The new crossing, at Swan Place, will have a traffic light coordinated with the signals at Route 60. It includes a dedicated bicycle crossing separate from the pedestrian crossing. The bicycle crossing connects to a new bike lane leading though the intersection.

The idea of a diagonal bicycle crossing, called a crossbike, got strong support during the public design discussion held by the Town on January 10.

However at last night’s meeting the Town’s DPW Director, Mike Raedemacher, explained that the project working group decided to rule out the crossbike due to safety concerns.

Raedemacher said that some pedestrians and rollerbladers would be drawn to use the crossbike but would not have time to cross safely.

At the January 10 meeting Keri Pyke, a consultant working on the design, had also expressed concern that a cyclist riding outside the diagonal crossing to pass slower pedestrians there might collide with a turning car.

Work in the center, like that on the Mass. Ave. Project in East Arlington, will begin early next year. The temporary art installations would not appear until after that work is done.
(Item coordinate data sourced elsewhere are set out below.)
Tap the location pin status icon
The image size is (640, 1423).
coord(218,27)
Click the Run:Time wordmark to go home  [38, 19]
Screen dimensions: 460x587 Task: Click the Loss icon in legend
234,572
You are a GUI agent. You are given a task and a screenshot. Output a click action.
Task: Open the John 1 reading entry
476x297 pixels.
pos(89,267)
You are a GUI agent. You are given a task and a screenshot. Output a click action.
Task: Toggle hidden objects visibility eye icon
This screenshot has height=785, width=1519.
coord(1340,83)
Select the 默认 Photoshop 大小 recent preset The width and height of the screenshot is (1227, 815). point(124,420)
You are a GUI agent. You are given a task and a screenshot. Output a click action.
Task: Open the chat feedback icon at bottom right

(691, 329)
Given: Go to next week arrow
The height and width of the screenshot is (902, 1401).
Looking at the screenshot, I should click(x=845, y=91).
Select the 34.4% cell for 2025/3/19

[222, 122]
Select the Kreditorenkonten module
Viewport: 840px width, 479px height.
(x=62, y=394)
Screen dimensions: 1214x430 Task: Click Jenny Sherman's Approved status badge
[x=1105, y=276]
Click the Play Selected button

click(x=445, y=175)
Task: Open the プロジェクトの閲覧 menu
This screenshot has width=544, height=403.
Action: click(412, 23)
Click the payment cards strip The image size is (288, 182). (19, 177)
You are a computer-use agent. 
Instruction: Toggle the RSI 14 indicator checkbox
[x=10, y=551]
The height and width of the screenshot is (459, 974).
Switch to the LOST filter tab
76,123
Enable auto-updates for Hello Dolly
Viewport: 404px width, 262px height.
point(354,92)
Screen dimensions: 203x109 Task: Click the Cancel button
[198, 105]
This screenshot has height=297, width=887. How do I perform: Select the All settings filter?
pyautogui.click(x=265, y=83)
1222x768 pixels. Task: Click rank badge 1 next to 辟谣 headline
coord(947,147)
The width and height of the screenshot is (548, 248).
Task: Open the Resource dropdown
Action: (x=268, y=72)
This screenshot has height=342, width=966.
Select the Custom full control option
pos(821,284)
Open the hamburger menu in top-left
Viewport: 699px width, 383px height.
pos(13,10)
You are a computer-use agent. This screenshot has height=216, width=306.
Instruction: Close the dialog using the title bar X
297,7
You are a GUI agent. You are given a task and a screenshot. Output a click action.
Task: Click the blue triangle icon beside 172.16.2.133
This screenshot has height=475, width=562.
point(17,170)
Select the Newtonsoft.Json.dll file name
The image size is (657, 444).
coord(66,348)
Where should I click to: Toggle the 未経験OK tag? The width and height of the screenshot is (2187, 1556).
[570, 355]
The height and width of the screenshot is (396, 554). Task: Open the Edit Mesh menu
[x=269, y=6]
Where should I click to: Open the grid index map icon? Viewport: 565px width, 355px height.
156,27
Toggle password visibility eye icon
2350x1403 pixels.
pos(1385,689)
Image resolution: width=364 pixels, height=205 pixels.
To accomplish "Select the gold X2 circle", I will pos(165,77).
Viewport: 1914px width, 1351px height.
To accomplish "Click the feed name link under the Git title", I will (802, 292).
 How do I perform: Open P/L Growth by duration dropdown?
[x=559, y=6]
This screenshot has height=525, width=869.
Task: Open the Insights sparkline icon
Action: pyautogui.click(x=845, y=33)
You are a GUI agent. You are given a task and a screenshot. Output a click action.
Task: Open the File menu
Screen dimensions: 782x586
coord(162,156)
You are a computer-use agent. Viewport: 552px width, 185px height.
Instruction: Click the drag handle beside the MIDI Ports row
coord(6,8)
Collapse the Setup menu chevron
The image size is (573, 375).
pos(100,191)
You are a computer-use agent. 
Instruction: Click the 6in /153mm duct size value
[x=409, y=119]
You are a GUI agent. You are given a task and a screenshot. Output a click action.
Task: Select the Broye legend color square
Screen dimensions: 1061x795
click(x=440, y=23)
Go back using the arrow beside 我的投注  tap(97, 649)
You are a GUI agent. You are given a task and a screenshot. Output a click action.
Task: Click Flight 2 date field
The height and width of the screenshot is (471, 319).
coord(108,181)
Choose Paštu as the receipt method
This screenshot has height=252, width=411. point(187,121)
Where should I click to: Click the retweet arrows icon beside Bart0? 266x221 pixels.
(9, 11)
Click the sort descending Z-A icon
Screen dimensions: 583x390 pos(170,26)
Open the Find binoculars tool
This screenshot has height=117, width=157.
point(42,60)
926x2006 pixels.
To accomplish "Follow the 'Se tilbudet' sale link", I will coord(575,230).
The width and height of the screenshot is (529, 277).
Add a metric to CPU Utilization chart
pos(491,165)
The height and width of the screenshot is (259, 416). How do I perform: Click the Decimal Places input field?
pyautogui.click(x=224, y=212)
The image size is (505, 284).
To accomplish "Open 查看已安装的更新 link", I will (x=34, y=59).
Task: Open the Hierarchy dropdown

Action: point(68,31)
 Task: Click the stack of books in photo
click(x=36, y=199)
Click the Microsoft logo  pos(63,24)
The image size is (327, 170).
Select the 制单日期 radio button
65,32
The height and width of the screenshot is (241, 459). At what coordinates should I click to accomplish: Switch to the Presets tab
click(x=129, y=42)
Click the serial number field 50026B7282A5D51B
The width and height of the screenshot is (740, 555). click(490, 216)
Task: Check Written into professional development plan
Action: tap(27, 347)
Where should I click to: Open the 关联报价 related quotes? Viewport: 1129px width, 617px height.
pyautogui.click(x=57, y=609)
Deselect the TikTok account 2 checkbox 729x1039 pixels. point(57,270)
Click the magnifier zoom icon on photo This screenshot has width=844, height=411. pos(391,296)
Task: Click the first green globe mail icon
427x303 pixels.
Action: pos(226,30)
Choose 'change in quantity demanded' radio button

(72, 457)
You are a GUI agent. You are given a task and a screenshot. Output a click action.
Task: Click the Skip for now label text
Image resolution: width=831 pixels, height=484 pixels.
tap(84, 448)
Also at the meeting, the Board heard a proposal to exclude sidewalks from the Mass. Ave. redesign in East Arlington so that only the road would be rebuilt, and another to place a question about the design of Mass. Ave. on the ballot in the spring of 2013.

The sidewalk proposal would rescind authority granted last year by Town Meeting; the ballot proposal is a repeat of one rejected two weeks ago.

The Selectmen voted to recommend “no action” (that is, do not accept) to Town Meeting on both votes.

A busy night for Mass. Ave! All of these votes were unanimous.

My take: The idea of making the Minuteman Path continuous through the center is aesthetically compelling, but the safety criteria should come first.

The plan does create a continuous route for cyclists outbound from Swan Place, which is no small achievement. I hope cyclists will use this to get through this intersection without using the sidewalks, as indeed many cyclists already do.

The Town should next take a fresh look at improving the inbound bicycle connection from Water Street or Uncle Sam Park to Swan Place.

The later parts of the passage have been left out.